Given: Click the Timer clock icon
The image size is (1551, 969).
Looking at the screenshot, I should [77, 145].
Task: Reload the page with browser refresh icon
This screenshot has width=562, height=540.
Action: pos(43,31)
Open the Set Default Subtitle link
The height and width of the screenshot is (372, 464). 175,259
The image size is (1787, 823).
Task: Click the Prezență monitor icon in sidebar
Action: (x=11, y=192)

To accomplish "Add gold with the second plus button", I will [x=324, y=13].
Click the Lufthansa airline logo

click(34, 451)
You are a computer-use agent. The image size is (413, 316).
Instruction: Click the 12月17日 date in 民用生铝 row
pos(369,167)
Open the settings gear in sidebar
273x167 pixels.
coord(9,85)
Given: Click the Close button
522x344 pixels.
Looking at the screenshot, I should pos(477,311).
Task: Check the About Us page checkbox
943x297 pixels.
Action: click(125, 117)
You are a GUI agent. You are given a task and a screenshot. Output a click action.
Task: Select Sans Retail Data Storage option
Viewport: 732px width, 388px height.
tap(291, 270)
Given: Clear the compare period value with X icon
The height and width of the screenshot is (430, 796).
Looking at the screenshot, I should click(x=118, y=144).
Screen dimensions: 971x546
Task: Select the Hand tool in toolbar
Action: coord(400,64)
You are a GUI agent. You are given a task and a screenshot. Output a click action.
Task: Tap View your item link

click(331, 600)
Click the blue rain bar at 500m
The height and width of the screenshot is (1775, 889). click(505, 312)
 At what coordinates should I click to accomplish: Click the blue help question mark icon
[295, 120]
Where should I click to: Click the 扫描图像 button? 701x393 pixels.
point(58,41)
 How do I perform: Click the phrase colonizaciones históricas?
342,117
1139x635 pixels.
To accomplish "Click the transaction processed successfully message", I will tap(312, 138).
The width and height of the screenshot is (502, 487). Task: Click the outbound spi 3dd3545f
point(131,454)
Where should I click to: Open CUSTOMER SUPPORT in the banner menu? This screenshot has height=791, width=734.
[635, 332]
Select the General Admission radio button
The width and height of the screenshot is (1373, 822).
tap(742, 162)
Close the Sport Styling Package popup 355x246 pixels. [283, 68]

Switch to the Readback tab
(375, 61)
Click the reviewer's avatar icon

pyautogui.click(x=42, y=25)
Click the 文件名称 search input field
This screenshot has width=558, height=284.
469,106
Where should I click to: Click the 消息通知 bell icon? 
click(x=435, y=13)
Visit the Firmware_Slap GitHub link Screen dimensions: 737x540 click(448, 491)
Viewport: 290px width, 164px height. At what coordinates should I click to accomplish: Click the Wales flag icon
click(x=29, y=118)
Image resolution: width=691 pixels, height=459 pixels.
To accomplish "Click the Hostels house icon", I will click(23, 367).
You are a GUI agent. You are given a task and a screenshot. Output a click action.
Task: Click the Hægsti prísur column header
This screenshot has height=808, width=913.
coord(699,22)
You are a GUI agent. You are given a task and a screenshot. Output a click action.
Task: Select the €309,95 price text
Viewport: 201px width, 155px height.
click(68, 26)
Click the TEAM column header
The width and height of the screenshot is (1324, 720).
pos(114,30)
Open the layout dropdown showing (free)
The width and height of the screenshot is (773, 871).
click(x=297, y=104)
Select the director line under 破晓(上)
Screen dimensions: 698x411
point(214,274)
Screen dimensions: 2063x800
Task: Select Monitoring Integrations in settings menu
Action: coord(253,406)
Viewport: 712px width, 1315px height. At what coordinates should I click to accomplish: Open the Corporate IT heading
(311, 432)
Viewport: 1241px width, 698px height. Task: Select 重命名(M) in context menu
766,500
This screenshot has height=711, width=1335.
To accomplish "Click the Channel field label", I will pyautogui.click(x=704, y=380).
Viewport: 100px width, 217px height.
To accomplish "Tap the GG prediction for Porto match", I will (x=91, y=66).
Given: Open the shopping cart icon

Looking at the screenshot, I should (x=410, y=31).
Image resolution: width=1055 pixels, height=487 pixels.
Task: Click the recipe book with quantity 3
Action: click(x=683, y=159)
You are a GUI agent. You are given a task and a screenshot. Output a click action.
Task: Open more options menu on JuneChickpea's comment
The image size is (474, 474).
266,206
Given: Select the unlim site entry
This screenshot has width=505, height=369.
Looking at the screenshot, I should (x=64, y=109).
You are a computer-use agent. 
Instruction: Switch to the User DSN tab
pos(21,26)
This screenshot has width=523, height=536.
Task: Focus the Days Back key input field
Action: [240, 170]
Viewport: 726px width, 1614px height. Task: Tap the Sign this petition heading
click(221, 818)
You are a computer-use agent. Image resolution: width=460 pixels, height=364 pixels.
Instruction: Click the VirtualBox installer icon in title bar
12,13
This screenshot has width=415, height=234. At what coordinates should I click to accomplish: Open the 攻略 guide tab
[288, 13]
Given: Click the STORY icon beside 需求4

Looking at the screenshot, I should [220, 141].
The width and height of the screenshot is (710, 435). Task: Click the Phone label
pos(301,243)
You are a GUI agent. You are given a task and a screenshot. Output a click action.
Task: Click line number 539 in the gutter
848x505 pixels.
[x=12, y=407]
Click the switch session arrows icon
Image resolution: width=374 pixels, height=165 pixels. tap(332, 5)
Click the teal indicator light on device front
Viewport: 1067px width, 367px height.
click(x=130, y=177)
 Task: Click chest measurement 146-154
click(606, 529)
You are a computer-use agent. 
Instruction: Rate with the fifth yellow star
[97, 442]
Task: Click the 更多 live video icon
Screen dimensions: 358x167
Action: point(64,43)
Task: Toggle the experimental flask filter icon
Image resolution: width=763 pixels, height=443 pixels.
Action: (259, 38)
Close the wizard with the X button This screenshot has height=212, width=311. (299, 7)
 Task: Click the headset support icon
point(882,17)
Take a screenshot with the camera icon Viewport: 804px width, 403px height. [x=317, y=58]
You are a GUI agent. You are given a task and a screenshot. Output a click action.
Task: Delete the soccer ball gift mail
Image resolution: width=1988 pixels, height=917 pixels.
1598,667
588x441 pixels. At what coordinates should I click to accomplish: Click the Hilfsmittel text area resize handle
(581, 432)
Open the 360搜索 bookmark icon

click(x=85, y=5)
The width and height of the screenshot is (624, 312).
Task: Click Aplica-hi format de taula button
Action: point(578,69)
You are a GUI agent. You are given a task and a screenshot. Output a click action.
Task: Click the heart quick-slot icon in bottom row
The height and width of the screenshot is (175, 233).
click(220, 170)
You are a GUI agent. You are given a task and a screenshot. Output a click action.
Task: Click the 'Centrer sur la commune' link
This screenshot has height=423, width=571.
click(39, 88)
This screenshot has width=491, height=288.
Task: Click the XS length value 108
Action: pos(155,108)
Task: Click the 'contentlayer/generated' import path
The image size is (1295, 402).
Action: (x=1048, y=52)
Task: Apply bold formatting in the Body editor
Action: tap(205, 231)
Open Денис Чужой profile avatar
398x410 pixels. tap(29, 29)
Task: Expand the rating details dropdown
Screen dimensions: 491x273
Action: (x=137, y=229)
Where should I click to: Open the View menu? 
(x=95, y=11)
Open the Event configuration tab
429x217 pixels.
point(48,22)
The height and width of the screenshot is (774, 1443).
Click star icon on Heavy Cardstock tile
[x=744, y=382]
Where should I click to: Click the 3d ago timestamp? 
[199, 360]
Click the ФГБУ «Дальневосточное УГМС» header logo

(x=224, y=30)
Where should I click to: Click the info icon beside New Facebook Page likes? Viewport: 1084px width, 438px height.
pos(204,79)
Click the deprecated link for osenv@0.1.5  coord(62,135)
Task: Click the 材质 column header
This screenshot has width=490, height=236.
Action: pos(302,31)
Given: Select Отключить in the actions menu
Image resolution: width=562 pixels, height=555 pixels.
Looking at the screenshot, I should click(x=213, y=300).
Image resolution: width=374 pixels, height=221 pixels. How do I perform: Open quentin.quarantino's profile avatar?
******
▶ Try it
Every line of the data that includes the word "Close" should be copied.

▶ Answer to the exercise
Given: Click the Close button
Close the Sport Styling Package popup 355x246 pixels. [283, 68]
Close the wizard with the X button This screenshot has height=212, width=311. (299, 7)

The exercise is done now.